▶ EXERCISE
Below this sentence is a listing; return exactly its lines from the one with "You are a GUI" to the one with "Task: Open the Inventory menu item", both kept, and nothing more.

▶ DATASET RECORDS
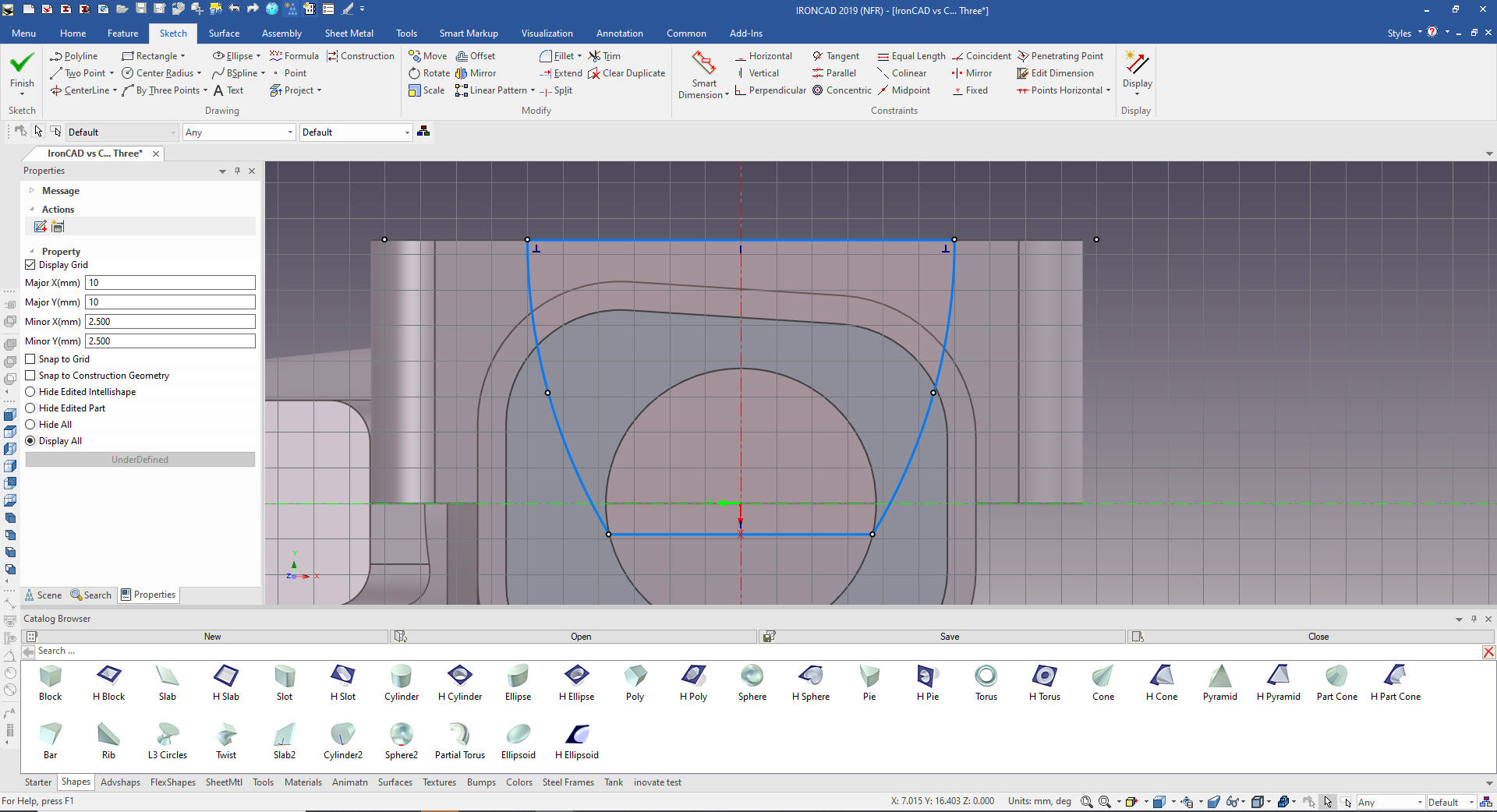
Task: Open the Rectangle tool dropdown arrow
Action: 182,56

==

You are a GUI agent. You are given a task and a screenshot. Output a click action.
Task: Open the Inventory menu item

---

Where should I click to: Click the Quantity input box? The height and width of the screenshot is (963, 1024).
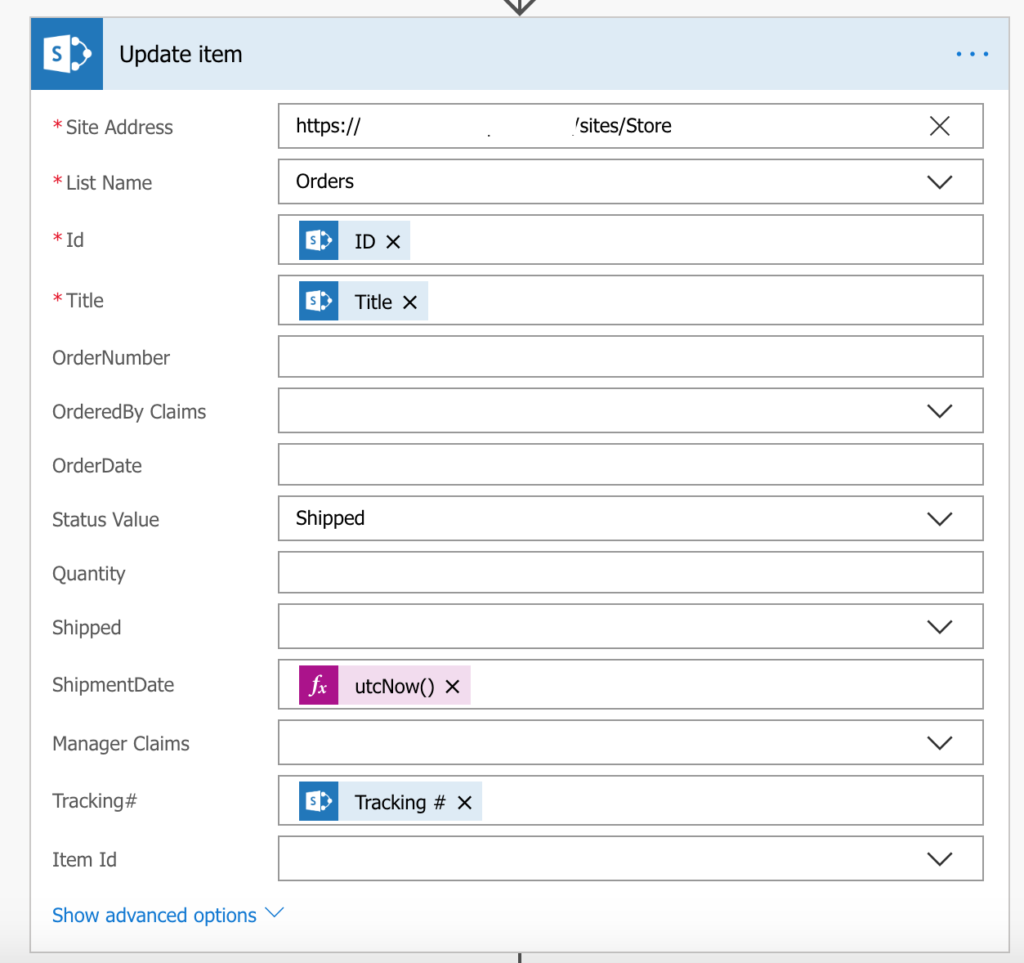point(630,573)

▶ PROBLEM SOLUTION
You are a GUI agent. You are given a task and a screenshot. Output a click action.
Task: Open the Inventory menu item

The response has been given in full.